A few weeks ago I accidentally destroyed a development environment. I'd made some manual changes to an AKS Cluster when I was familiarising myself with the a feature. I'd updated the Terraform template to match the manual changes I'd made, then run it with
-auto-approve. I watched as it made the determination that the state didn't match and resource re-creation was required, I hit
ctrl+c a second too late and the AKS Cluster started to delete itself; I was too late. For those unfamiliar with Kubernetes, there are two parts to orchestrating a Cluster: creating the cluster and underlying infrastructure, and configuring and deploying services to the cluster. The reason this was so immediately upsetting was that I'd done a lot of work getting the
nginx-ingress deployments working on my cluster, and the prospect of going through the whole process again was daunting. As I stared at the screen, I got a message on Slack: "when will the environment be back up, we need to begin implementing Application Insights."
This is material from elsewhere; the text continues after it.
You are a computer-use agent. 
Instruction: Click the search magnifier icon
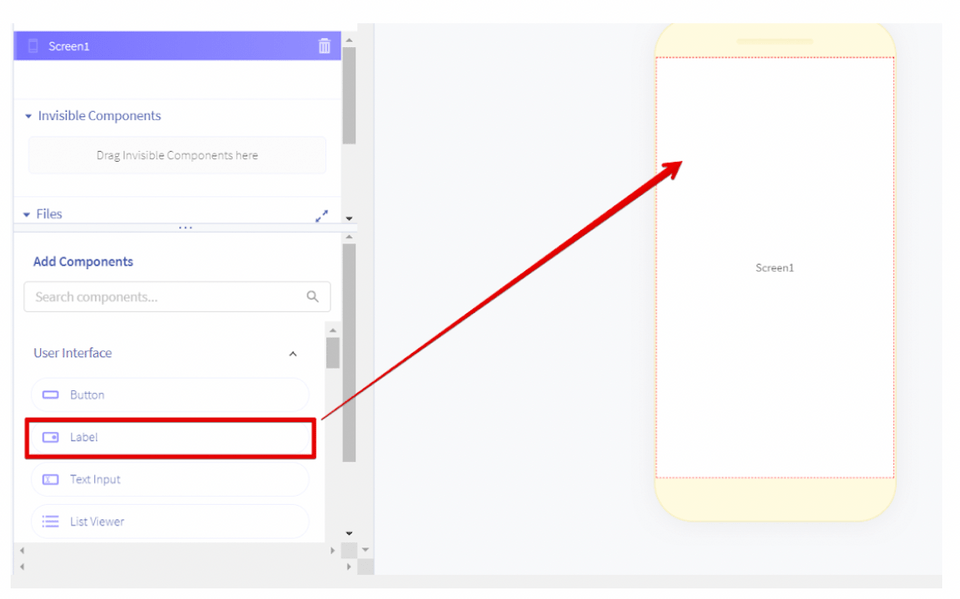(312, 296)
Luckily, I've been in the DevOps game for a few years, and while I hadn't committed the Kubernetes configuration to git yet, I'd saved it all as I was working through the process. I responded on Slack that there had been a few issues, and it'll be an hour. I rolled up my sleeves and waited for the AKS Cluster to re-create. After twenty minutes, I was looking at a newly formed Kubernetes cluster, with the cluster prompting me to download the
kube-config file. I connected to the cluster and created the
nginx-ingress service and configured
cert-manager. The namespaces appeared and the pods seemed to be running, so far so good. I deployed the mock middlware server, and waited for the pods to deploy, the ingress rules to create, and the SSL certificate to be issued. After five minutes, I browsed to the address and it was working, SSL and all. Finally, I deployed the application and it just worked! I actually couldn't believe it, the last time I'd deleted something in production I spent two days rebuilding it (that was about six years ago, go easy on me).
This thankfully short - yet stressful - exercise had created a paradigm shift within me: before I deploy anything and hand it off, I need to delete it first. If I can't re-create it, then it isn't ready for use. It's that simple.
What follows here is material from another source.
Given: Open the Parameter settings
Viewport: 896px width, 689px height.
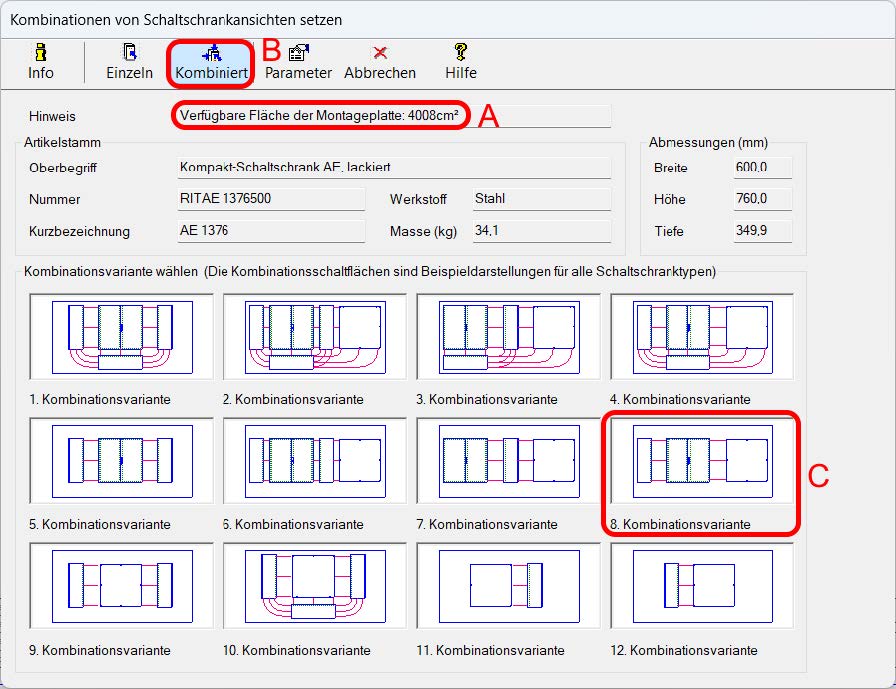Looking at the screenshot, I should point(298,62).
One of the biggest problems in the technology industry-at-large is the culture of mistaking "Proof of Concept" for "Minimum Viable Product". The key word here is viability; how can an application that can easily fail be considered viable? How can unrecoverable product-destroying actions be considered viable? The unvarnished truth is that they aren't viable, and it's only through sheer luck that many businesses make it through the initial shakey phase of initial deployments without going out of business. The problem of course is that these dodgy deployments become the standard, and then inevitably years on they're still as susceptible to critical failures as they were when the first "Hello, World!" was pushed to production.
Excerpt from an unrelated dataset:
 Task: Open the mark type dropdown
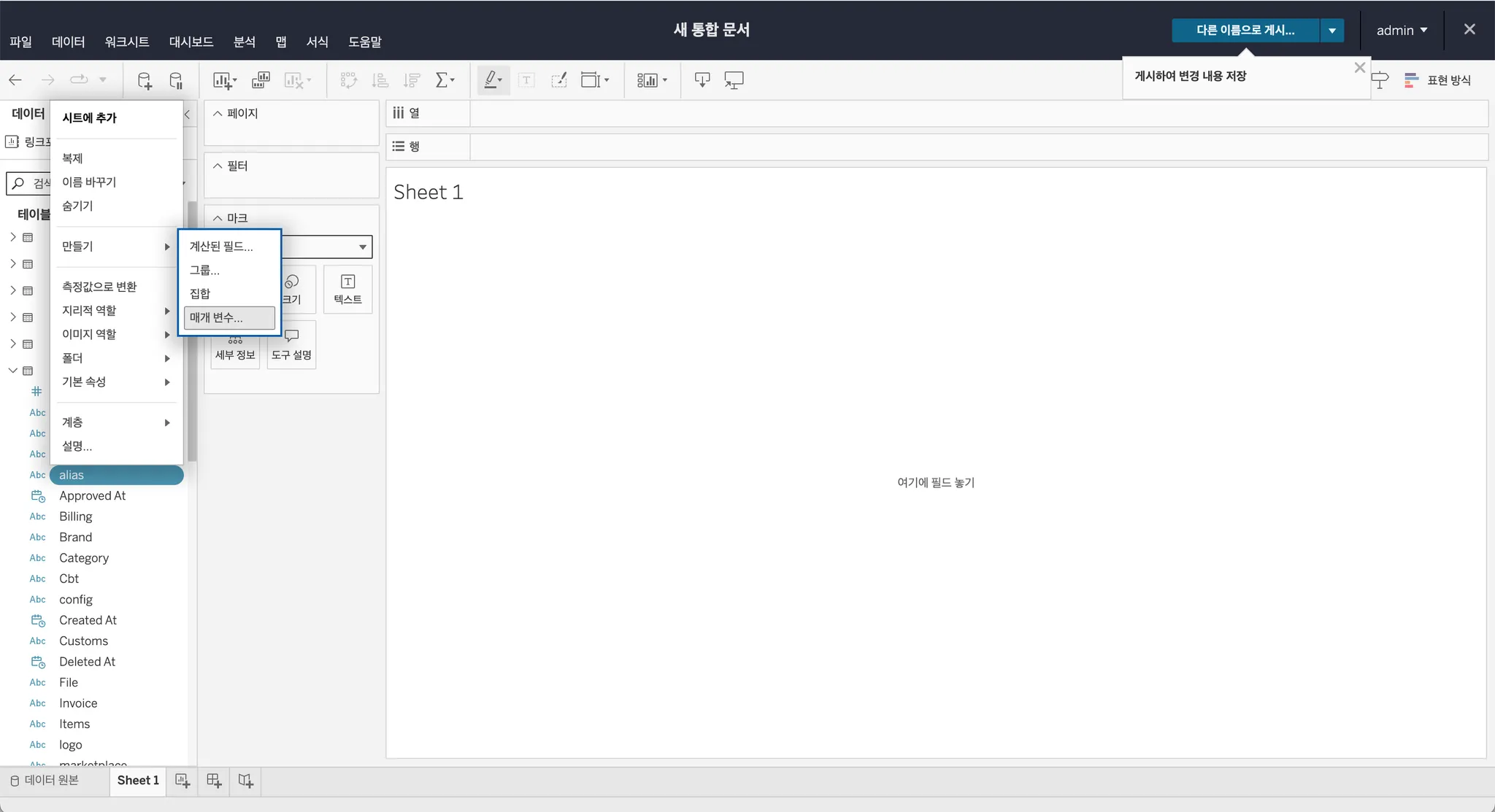click(362, 247)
One of the reasons we get into these situations where an environment may be unrecoverable is because it's so complex. Years of spaghetti deployments, modifying code on production servers, and critical incidents leave houses of cards that is ready to fall over at the smallest breeze. Where can you possibly begin? The answer: start small. The next time you deploy a new application make it as automated as possible. Delete and rebuild it before you hand it over to the customer. We don't all have the luxury of green field deployments, but the pace of IT means there is always at least something new. If you support a large application, just trying moving one of the services onto automated infrastucture. Just start, and piece-by-piece your stress will decrease and your environments will get easier to administer.